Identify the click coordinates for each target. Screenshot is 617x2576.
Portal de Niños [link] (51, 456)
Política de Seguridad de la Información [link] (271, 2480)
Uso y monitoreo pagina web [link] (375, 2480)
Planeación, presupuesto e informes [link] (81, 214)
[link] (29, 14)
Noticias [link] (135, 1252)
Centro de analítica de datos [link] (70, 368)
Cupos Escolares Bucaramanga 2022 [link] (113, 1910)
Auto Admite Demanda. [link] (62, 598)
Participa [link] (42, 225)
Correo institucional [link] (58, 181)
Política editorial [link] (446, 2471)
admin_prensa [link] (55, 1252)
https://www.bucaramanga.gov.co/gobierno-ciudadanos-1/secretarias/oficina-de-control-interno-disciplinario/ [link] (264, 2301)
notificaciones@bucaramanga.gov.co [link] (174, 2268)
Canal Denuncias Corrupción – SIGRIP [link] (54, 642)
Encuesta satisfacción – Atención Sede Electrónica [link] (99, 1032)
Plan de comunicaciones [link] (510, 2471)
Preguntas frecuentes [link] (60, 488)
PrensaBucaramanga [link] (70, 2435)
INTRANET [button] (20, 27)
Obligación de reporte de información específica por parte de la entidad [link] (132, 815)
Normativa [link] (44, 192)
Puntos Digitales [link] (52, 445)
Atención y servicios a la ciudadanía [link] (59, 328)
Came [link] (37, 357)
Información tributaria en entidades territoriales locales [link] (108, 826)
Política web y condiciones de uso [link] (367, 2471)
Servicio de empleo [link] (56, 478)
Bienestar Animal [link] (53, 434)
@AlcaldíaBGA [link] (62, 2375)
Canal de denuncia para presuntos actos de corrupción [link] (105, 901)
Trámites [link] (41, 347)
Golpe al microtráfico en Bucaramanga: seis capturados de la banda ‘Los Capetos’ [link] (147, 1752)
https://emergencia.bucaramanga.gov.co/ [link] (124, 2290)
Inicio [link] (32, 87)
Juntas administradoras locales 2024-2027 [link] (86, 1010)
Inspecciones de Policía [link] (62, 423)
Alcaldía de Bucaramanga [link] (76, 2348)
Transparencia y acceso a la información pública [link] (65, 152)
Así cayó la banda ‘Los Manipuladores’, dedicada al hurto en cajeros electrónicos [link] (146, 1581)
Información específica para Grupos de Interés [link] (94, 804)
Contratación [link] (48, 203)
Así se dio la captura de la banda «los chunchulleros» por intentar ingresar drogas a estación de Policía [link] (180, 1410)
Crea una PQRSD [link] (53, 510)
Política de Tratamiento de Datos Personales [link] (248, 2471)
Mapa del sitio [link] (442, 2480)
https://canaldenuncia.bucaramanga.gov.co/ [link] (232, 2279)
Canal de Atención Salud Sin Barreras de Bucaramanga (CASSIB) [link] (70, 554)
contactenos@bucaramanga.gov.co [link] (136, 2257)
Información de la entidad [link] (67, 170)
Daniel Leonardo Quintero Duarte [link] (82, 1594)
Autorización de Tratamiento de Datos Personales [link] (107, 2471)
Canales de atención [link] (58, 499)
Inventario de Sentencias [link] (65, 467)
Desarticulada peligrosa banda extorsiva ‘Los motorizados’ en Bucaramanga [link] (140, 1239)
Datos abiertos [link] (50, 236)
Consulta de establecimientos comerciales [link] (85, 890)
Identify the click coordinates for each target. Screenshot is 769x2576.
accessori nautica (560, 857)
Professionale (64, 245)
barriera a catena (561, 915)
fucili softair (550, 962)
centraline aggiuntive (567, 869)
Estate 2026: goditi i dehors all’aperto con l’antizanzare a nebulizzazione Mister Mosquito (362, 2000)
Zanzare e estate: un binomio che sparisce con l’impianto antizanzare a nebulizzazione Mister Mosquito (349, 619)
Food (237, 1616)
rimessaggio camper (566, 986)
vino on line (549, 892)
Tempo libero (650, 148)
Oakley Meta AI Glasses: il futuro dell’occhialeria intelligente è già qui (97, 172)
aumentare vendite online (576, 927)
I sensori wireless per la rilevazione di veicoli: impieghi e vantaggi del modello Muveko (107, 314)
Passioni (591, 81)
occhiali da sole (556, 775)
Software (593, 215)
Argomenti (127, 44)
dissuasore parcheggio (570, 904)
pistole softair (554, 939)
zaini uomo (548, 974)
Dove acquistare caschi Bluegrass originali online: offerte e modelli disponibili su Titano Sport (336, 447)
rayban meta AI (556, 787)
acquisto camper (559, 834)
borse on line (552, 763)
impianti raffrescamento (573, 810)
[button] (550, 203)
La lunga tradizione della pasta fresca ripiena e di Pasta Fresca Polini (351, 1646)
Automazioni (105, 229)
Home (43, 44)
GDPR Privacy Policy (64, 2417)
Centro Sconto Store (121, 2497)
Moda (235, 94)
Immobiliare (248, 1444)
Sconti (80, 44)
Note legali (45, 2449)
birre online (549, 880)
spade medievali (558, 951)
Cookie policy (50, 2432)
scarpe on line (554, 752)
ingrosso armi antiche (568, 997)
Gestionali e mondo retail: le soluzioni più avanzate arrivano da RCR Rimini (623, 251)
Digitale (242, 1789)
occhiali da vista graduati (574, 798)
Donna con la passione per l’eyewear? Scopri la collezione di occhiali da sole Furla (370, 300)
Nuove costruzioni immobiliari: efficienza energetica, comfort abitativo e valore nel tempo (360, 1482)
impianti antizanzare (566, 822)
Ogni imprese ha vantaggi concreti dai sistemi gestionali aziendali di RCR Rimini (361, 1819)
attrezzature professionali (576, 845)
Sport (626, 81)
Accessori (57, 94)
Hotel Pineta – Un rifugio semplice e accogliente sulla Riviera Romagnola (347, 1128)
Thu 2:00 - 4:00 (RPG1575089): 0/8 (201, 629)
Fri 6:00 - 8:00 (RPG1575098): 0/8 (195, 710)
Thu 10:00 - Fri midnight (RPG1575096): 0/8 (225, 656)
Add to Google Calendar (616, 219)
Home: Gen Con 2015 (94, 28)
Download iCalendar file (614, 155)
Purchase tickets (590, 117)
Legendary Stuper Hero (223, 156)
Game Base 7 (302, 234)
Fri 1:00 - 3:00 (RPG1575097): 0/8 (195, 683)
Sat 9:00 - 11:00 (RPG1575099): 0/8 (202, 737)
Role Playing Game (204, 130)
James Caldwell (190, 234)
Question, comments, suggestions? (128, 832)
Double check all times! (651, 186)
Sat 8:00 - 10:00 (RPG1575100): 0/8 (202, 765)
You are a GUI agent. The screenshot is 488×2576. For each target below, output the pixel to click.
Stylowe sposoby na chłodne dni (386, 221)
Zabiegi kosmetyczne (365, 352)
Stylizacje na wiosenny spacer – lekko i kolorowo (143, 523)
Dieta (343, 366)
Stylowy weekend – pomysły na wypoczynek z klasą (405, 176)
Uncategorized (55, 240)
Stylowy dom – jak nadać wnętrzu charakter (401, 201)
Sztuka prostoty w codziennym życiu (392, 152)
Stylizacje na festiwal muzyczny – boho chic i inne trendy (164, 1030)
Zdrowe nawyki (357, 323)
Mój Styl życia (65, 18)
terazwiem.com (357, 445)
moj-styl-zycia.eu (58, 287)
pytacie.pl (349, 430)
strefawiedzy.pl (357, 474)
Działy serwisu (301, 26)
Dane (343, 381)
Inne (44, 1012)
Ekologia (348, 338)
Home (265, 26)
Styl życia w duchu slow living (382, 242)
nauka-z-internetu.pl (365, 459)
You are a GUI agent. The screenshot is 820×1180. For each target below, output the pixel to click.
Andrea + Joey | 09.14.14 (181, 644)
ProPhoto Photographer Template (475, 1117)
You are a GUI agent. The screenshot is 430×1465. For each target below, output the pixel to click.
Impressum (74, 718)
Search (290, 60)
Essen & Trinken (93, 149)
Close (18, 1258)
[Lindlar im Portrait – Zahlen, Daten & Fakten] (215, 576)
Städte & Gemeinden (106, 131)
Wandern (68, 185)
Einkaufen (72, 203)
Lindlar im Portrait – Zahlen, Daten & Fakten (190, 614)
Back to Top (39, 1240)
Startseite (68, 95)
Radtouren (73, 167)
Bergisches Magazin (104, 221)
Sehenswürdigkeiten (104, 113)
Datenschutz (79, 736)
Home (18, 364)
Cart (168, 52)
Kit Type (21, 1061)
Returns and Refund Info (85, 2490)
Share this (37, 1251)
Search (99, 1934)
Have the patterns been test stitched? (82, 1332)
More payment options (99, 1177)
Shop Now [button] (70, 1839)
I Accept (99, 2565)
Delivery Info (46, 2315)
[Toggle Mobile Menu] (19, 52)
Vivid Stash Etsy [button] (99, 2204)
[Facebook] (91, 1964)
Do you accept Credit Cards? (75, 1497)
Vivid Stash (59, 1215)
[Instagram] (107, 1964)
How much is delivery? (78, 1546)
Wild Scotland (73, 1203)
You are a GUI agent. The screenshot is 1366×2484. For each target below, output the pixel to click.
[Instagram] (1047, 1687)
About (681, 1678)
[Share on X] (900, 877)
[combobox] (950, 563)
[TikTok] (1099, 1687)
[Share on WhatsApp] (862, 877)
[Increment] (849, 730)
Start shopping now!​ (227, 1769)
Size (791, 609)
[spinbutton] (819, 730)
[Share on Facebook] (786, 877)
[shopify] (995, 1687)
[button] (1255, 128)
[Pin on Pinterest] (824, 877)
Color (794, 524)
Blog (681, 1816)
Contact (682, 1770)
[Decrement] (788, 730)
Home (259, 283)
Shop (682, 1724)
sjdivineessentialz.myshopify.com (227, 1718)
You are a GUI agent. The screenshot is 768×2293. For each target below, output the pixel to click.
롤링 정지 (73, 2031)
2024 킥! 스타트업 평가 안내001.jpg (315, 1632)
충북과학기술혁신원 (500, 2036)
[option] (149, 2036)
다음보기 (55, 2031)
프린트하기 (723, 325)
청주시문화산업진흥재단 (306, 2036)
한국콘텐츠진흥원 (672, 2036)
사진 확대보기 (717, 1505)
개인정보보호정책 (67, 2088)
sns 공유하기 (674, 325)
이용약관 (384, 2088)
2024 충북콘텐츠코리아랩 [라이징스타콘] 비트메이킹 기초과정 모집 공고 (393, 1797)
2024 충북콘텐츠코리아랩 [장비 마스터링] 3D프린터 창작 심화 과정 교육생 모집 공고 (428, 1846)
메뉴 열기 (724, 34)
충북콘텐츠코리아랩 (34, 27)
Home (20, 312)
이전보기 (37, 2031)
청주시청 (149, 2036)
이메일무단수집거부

- _Task requirements_: Since only part of the listing is wanted, copy exactly the lines from the one holding "spade medievali (558, 951)" to the one holding "Uncategorized (55, 240)", both included.

- _Exercise answer_:
spade medievali (558, 951)
Cookie policy (50, 2432)
scarpe on line (554, 752)
ingrosso armi antiche (568, 997)
Gestionali e mondo retail: le soluzioni più avanzate arrivano da RCR Rimini (623, 251)
Digitale (242, 1789)
occhiali da vista graduati (574, 798)
Donna con la passione per l’eyewear? Scopri la collezione di occhiali da sole Furla (370, 300)
Nuove costruzioni immobiliari: efficienza energetica, comfort abitativo e valore nel tempo (360, 1482)
impianti antizanzare (566, 822)
Ogni imprese ha vantaggi concreti dai sistemi gestionali aziendali di RCR Rimini (361, 1819)
attrezzature professionali (576, 845)
Sport (626, 81)
Accessori (57, 94)
Hotel Pineta – Un rifugio semplice e accogliente sulla Riviera Romagnola (347, 1128)
Thu 2:00 - 4:00 (RPG1575089): 0/8 (201, 629)
Fri 6:00 - 8:00 (RPG1575098): 0/8 (195, 710)
Thu 10:00 - Fri midnight (RPG1575096): 0/8 (225, 656)
Add to Google Calendar (616, 219)
Home: Gen Con 2015 (94, 28)
Download iCalendar file (614, 155)
Purchase tickets (590, 117)
Legendary Stuper Hero (223, 156)
Game Base 7 (302, 234)
Fri 1:00 - 3:00 (RPG1575097): 0/8 (195, 683)
Sat 9:00 - 11:00 (RPG1575099): 0/8 (202, 737)
Role Playing Game (204, 130)
James Caldwell (190, 234)
Question, comments, suggestions? (128, 832)
Double check all times! (651, 186)
Sat 8:00 - 10:00 (RPG1575100): 0/8 (202, 765)
You are a GUI agent. The screenshot is 488×2576. For each target below, output the pixel to click.
Stylowe sposoby na chłodne dni (386, 221)
Zabiegi kosmetyczne (365, 352)
Stylizacje na wiosenny spacer – lekko i kolorowo (143, 523)
Dieta (343, 366)
Stylowy weekend – pomysły na wypoczynek z klasą (405, 176)
Uncategorized (55, 240)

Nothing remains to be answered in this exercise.